Und nicht länger sind es nur die Söhne oder Väter. Seit Wochen sind es auch Familien mit Kindern jeden Alters. Auch Verwundete, Kranke und Alte werden – gleich, in welchem Zu-stand sie sich befinden – nicht mehr zurückgelassen.
Sie kommen nach Europa, nach Deutschland, wo auch immer sie bereits Kontakte haben. Oder hoffen, Schutz zu finden und eine Zukunft für sich und für ihre Kinder. Sie lassen sich scheinbar durch nichts und niemand mehr aufhalten, und die Reaktionen in den europäischen Staaten fallen so unterschiedlich aus, wie sie nur sein können: auf der einen Seite ein herzliches Willkommen, auf der anderen Seite heftigste Ablehnung. Beides gibt es und kann nicht verleugnet werden, ebenso wenig wie die vielen Tausende Flüchtlinge.

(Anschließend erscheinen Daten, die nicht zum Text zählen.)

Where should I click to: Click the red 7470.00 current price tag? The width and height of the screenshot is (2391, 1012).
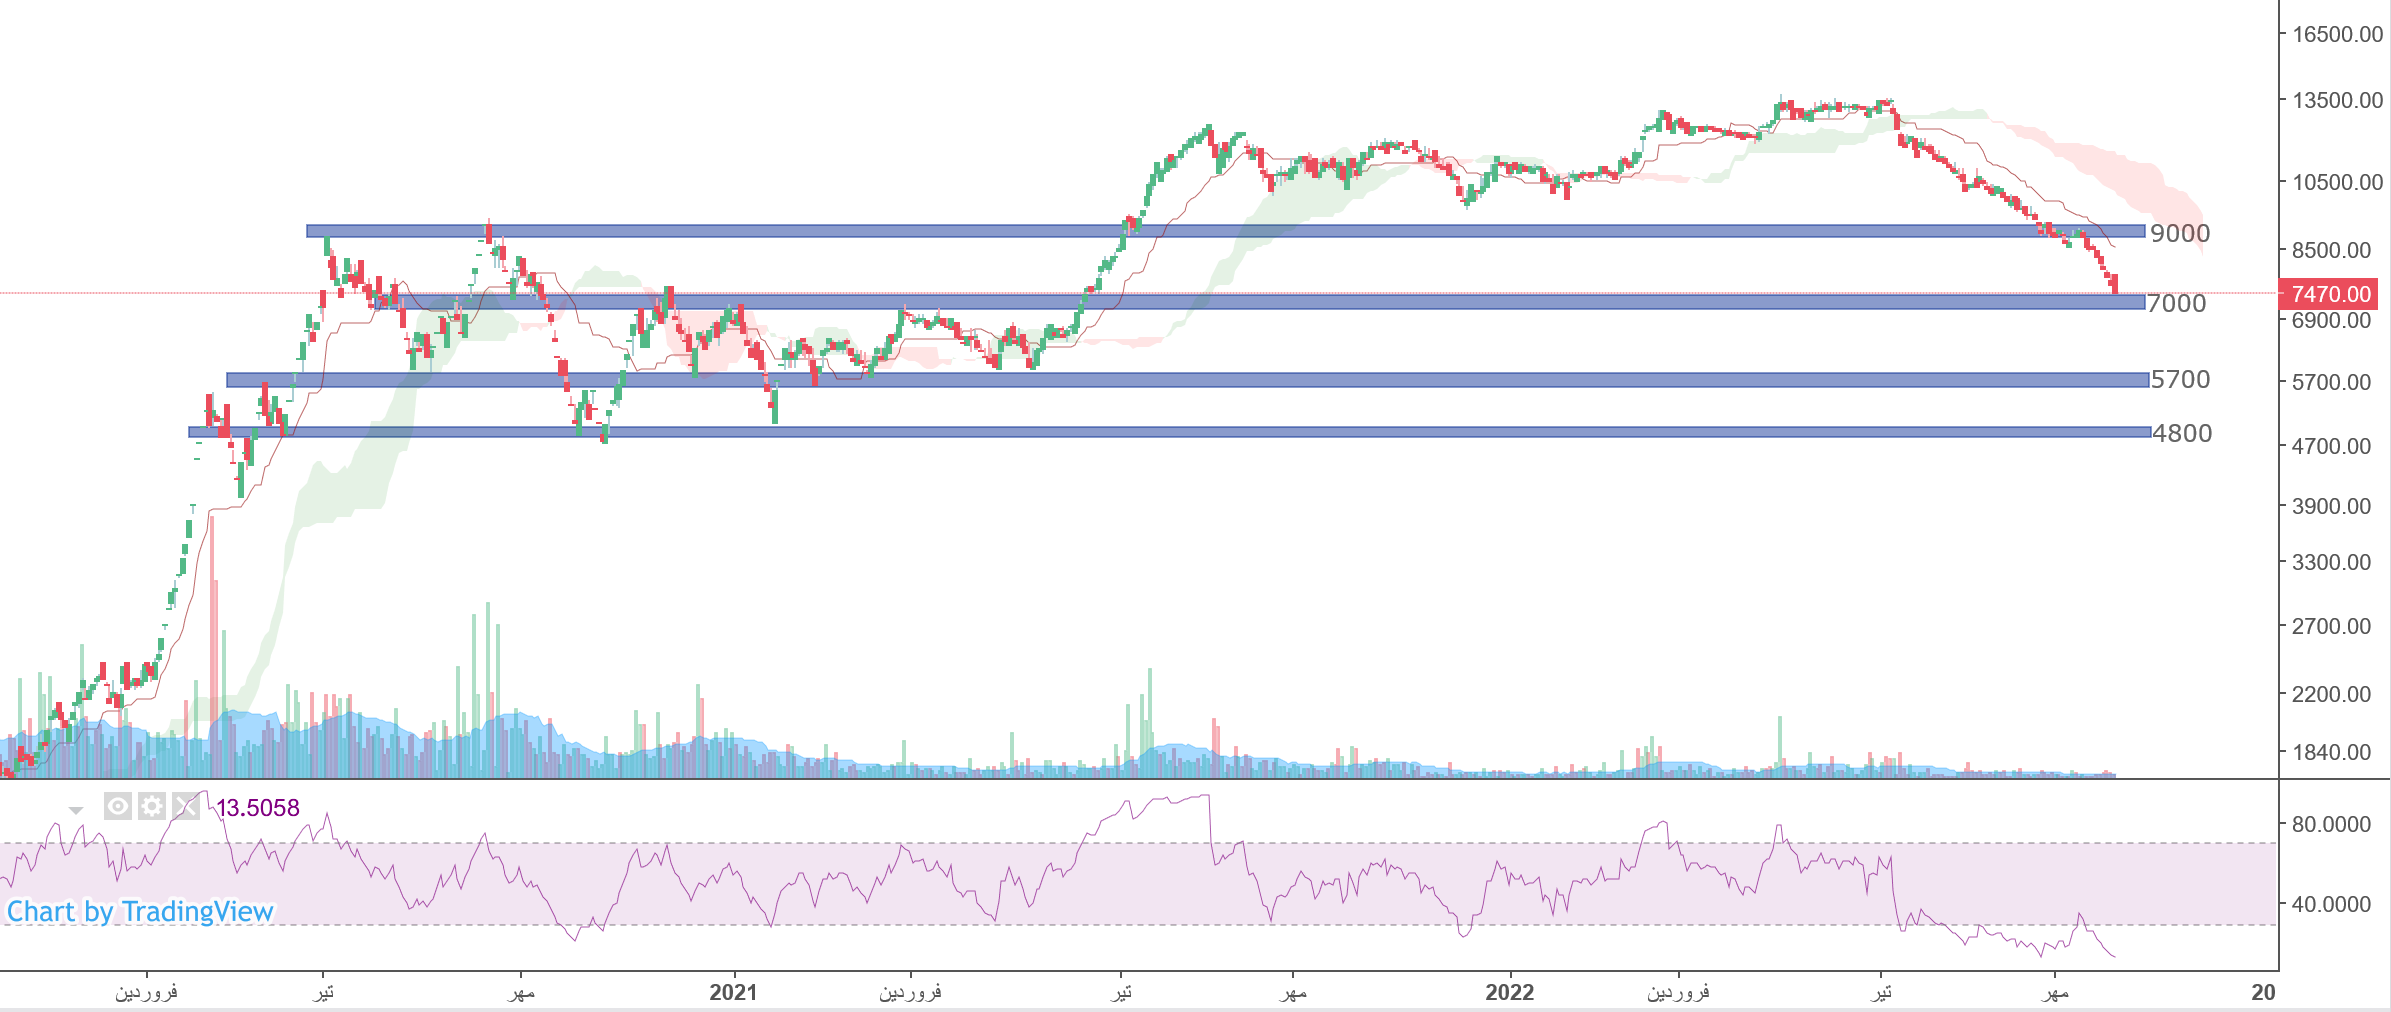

Nur ein herzliches Willkommen wird auf die Dauer nicht ausreichen: Es braucht klare Regelungen und Richtlinien, es braucht ein Einwanderungsgesetz und den Willen aller zur Befriedung. Die Strategie der Abschreckung wird die Spirale der Gewalt nur weiter in die Höhe treiben, in den Krisengebieten der Welt, aber eben auch immer mehr hier in Europa. Beides wird zu keiner Lösung führen, nimmt man nicht die guten wie auch die schwierigen Seiten der je anderen Position an und sucht nach gemeinsamen Lösungen.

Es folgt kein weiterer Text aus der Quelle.